Since the election was fought on the plank of economic development, can a negative from the voter be construed as a vote against the reform process? Not really, since there is a broad consensus among the two main political streams in the country over the necessity of economic reforms. The voter in Andhra Pradesh, obviously, has chosen the Congress party's vision for reforms over the TDP's.

If the national voter too denies the NDA a simple majority on Thursday, by however narrow a margin, it can be assumed that the message from all over is the same -- reform the face of reforms.

Having said that, the 2004 election is quite unlike the ones before. This is the first general election fought on the plank of development -- and it is an unusual sight to see both the Congress party and BJP battling it over whose vision is correct.

Barring 1996, every general election that has seen a change in government has had a strong impelling vote – 1977 (anti-Emergency), 1979 (anti-Janata Party), 1989 (anti-corruption), 1991 (anti-National Front), 1996 (anti-Congress), 1998 (anti-United Front). At least till it began, the latest round of election was characterised by the absence of strong public sentiment against the incumbent government.

The NDA has taken the absence of an anti wave as pro sentiment, and the outcome will be known in less than 24 hours.

But the implications for the NDA, particularly the BJP, if its margin were to slide, are enormous. For Prime Minister A B Vajpayee personally, a setback is the worst possible result. Through the six years of his rule, he has performed a delicate balancing act, tempering the extreme views from within his camp with the exigencies of running a coalition. No other BJP leader could have held this variegated quilt together -- and while it comes very easily to revile him for his various verbal pirouettes, his jugglery while not allowing the pace of administration to suffer needs to be acknowledged.

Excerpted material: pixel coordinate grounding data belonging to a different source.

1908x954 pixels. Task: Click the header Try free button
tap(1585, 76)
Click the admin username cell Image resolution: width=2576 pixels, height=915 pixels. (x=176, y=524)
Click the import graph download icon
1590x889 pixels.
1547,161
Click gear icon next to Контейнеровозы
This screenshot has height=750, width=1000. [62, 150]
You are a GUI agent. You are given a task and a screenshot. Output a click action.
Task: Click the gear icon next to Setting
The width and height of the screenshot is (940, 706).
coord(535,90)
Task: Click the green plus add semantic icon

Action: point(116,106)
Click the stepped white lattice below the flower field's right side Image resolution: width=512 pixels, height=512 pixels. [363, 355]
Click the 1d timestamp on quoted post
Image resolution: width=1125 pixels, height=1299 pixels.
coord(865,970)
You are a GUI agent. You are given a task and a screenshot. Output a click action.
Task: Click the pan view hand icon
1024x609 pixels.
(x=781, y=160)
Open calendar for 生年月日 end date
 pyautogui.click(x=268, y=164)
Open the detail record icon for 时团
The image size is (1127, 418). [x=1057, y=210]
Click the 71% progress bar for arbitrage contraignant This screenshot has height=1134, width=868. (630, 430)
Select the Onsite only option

It is thanks to Vajpayee that the BJP has adopted development and economic reform as its main plank, such as it is conveyed by the India Shining campaign, over its more traditional, natural ones. Narendra Modi's 'experiment' in Gujarat has garnered enormous focus, the state likened to a 'Hindutva laboratory', but in all the noise and bluster of electioneering Vajpayee's own experiment has been ignored.

Modi's experiment has paid the BJP dividends in Gujarat, which explains the reluctance to remove him even in the face of the Supreme Court's strictures against his administration. If the party did not adopt his tried and tested formula -- despite the crazy fringe's insistence -- it was in large measure due to Vajpayee managing to convince everyone that his own vision --  development over division -- would deliver the results equally.

Given his unmatched popularity both within the BJP and outside, there was no way the prime minister's wish could be overruled. It was a Faustian bargain, and an adverse result for the NDA will mean Vajpayee's inability to keep his part of it.

Even if the BJP were to get more seats this time and yet be done in by its allies -- a more commonly accepted scenario for Thursday -- or even the fact that the NDA forms the next government despite its reduced numbers, will not make things any easier for the prime minister.

Put simply, a reduced mandate for the NDA will mean a weakening in the prime minister's bargaining capacity. Yes, the party will still need him, since there is no one else with greater acceptability within the BJP to lead a coalition. Nevertheless, it will mean an uneasy truce with the party, the hardliners merely biding their time.

Regardless of the results on Thursday, the prime minister will not have many options left in order to see his vision through. Whatever be the NDA's tally, he will have to form the next government. While a mere shortfall in numbers will only strengthen his critics within, ceding the reins of power to an alternative formation -- the worst possible scenario in this case: Sonia Gandhi as prime minister -- will mean the BJP turning its back on Vajpayee's path.